Als Beispiele nannte ich: einen Apfel und ein Ei zur ständigen dankbaren Erinnerung an den Preis, zu dem das westdeutsche Kapital bereitwillig das volkseigene DDR-Vermögen übernommen hatte; eine Banane als Symbol des den Ostdeutschen in den »ersten freien Wahlen« seitens der etablierten Parteien der Altbundesrepublik versprochenen »Wohlstandes für alle«; eine Ananas zum immerwährenden Gedenken an Wolfgang Schäubles ostdeutschen Handlanger bei der Vorbereitung des Einigungsvertrages, des zu Unrecht nahezu vergessenen Günter Krause, genannt Ananas-Krause, der es nach eigener Aussage nicht erwarten konnte, mit seiner Familie täglich Butterbrot mit dieser köstlichen Frucht essen zu können; eine Birne als Denkmalsform mit zweifacher Symbolik, vermag sie doch sowohl an den Kanzler der Einheit als auch an die Abrißbirne zu erinnern, mit der die ostdeutsche Industrie plattgemacht wurde. Zudem würde sie dezent darauf hinweisen, wie der Ort des Denkmals vom staatssozialistischen Palastbauwerk freigeschlagen wurde.

Damals konnte ich nicht ahnen, daß diese Anregungen bei weitem übertroffen werden sollten und statt einzelner Früchte gleich eine ganze »Obstschale« monumentale Gestalt annehmen sollte. Doch wohin mit den Früchten? Ist doch das Monument kein gewöhnliches Denk-, sondern, wie das Stuttgarter Architekturbüro kundtat, ein Machmal, das einerseits bestaunt und andererseits betreten werden soll, um sich bei gehöriger Überzahl der Besucher auf der einen Seite in Bewegung zu setzen und so zu einer Riesenschaukel zu werden.

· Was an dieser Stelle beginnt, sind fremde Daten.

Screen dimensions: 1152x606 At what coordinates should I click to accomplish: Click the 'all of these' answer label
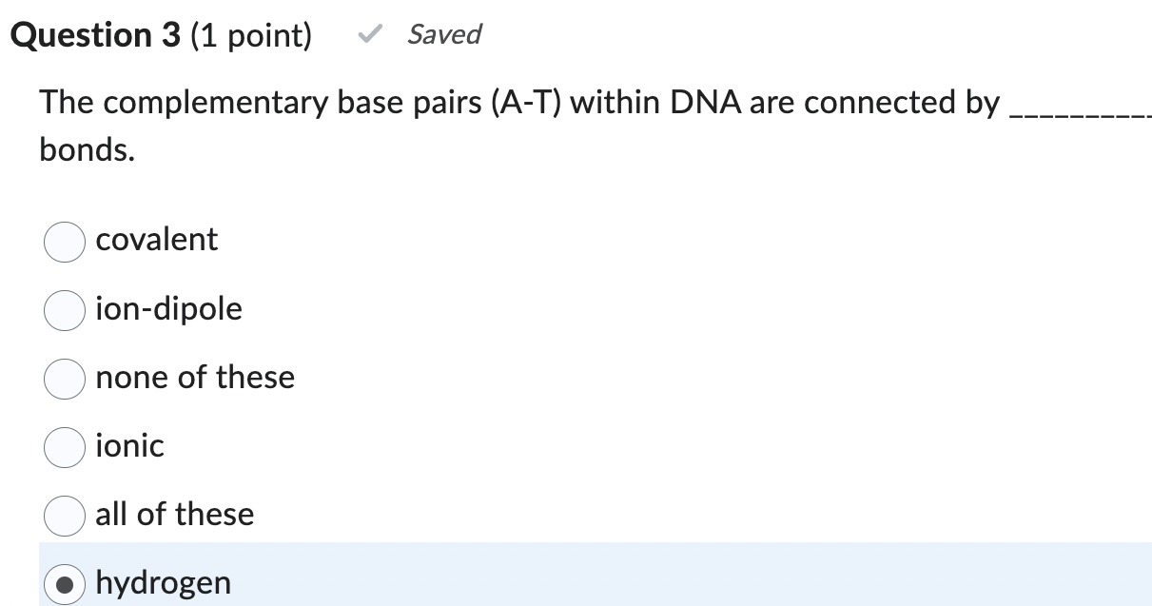(x=174, y=514)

Das aber, Gott sei’s geklagt, birgt für die Denkmalbenutzer die Gefahr eines Absturzes, vor der eine transparente Balustrade schützen soll. Und eben dieses gläserne Geländer bietet überreichen Platz, die genannten und andere Einheitsfrüchte dekorativ einzugravieren und zur Schau zu stellen. So könnte das Denk- und Mach- auch zum Schaumal werden, auf dem bewegte Bürger noch Jahrzehnte nach der Großen Friedlichen Freiheitsrevolution darüber nachdenken könnten, wie sie einst verschaukelt wurden und jetzt für dumm verkauft werden sollen. Ein besseres Monument zu diesem hehren Zweck ist schwerlich vorstellbar.

Also, auf geht’s, frisch, Gesellen, seid zur Hand, auf daß das wippende Kunstwerk Revolution und Einheit preise!